# THE TASK
Sift the material for lines containing "magnifier", and return them.

# EXERCISE DATA
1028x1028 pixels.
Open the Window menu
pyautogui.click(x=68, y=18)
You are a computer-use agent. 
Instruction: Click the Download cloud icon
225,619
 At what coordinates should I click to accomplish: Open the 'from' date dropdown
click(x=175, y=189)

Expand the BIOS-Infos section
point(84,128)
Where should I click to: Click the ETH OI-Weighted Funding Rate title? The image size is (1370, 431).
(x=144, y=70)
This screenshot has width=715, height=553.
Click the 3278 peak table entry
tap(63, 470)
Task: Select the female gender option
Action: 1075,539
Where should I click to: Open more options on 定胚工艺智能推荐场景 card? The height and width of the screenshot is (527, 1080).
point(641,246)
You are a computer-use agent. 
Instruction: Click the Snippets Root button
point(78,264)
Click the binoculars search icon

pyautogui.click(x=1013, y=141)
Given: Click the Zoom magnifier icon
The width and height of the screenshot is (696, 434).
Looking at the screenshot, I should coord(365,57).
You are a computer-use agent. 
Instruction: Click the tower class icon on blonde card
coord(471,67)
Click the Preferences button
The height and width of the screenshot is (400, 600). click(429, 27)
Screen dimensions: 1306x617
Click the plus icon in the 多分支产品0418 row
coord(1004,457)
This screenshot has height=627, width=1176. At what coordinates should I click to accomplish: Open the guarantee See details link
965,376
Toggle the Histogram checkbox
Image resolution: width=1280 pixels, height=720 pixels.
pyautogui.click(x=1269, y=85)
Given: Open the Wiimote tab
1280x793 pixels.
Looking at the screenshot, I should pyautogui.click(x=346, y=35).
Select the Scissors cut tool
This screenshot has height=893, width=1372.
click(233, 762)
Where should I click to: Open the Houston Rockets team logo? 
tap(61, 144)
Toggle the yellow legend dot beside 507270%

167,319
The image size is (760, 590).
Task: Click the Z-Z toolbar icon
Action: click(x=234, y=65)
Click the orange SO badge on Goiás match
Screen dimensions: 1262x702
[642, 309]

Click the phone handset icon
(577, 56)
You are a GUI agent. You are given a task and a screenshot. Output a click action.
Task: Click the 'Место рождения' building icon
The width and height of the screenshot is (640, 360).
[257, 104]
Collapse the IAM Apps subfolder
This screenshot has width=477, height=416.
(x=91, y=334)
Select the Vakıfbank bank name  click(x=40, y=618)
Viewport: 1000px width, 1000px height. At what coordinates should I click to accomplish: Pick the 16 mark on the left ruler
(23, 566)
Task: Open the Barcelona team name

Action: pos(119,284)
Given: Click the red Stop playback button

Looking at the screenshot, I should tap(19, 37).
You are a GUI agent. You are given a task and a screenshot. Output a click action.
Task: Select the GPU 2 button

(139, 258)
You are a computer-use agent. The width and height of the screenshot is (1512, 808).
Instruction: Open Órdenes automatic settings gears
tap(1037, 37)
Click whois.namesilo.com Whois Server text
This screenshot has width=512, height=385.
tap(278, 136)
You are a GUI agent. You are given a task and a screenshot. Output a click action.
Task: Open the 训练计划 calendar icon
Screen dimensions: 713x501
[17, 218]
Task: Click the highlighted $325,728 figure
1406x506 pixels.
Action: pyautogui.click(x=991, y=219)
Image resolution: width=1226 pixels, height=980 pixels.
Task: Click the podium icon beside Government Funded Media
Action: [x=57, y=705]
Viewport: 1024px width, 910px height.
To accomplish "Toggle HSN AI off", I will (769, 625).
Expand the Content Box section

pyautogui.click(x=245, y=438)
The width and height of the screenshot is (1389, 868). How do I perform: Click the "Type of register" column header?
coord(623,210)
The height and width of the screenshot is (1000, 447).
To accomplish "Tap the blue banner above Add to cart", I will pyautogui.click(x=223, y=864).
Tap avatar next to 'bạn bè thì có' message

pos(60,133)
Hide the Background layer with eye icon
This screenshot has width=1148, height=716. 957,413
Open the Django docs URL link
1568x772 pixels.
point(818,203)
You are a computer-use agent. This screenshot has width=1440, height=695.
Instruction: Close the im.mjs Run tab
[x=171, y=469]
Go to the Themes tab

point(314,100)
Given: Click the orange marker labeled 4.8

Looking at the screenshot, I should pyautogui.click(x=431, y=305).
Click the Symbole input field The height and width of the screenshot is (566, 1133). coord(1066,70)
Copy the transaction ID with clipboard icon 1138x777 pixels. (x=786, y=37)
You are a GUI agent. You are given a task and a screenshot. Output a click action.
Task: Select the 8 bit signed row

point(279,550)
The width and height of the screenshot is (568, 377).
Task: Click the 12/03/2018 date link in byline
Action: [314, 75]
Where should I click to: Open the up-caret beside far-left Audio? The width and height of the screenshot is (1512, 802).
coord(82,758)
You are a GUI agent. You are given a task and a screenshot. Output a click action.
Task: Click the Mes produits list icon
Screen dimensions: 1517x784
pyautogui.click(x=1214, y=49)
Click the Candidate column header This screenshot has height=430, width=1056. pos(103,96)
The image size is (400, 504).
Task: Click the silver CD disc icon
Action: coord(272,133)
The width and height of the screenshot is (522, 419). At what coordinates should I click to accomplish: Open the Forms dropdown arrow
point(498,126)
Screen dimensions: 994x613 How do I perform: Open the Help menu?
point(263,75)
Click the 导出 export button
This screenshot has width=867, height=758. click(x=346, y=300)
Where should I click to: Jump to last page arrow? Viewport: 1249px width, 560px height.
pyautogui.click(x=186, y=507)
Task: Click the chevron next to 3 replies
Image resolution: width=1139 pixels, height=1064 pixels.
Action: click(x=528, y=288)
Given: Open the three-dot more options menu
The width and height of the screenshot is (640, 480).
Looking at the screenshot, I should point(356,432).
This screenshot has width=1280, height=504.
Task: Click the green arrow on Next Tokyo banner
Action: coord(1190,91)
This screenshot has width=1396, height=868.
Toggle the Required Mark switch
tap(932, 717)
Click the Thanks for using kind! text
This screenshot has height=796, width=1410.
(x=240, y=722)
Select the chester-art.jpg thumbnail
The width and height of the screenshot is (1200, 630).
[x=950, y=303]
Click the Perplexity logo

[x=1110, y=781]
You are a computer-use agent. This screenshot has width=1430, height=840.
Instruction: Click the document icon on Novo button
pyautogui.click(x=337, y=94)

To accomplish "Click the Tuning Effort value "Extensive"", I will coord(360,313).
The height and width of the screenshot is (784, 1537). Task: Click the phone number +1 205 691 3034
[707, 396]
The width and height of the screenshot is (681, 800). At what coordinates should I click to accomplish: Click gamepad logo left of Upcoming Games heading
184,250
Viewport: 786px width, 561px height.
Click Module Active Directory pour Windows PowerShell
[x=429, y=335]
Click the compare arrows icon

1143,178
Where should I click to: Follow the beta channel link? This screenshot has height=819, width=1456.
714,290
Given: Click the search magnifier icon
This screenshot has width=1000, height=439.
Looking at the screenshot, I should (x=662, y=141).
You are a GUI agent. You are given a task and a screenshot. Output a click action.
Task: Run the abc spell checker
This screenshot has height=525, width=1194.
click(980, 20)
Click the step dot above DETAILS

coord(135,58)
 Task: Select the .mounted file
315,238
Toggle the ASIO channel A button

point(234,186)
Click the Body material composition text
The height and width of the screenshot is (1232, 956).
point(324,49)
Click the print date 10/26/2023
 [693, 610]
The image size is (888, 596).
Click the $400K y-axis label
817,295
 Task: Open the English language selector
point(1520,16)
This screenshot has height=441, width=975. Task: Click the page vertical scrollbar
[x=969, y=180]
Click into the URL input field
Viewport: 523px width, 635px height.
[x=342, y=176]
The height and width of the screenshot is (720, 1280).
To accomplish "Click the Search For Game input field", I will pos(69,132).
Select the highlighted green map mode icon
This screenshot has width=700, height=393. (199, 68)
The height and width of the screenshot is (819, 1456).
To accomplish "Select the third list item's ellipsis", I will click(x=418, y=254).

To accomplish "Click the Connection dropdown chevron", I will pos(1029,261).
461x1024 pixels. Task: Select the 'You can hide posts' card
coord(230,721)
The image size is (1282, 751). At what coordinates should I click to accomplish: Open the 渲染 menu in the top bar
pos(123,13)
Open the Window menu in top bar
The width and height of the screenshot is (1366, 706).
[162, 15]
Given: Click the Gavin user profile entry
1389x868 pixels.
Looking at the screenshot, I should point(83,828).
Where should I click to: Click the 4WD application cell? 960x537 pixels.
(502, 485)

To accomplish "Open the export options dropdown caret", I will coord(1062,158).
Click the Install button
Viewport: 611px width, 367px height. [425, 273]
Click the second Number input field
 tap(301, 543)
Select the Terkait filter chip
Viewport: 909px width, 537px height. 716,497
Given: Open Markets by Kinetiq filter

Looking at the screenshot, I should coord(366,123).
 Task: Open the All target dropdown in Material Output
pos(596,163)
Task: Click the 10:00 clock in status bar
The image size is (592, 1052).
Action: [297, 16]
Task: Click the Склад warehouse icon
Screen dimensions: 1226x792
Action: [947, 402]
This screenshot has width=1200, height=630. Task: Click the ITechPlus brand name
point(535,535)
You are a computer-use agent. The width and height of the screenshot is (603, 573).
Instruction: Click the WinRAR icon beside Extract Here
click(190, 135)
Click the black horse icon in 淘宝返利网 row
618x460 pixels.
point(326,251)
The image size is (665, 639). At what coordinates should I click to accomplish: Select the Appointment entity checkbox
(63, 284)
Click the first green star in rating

# TASK RESULT
Given: Click the Zoom magnifier icon
Given: Click the search magnifier icon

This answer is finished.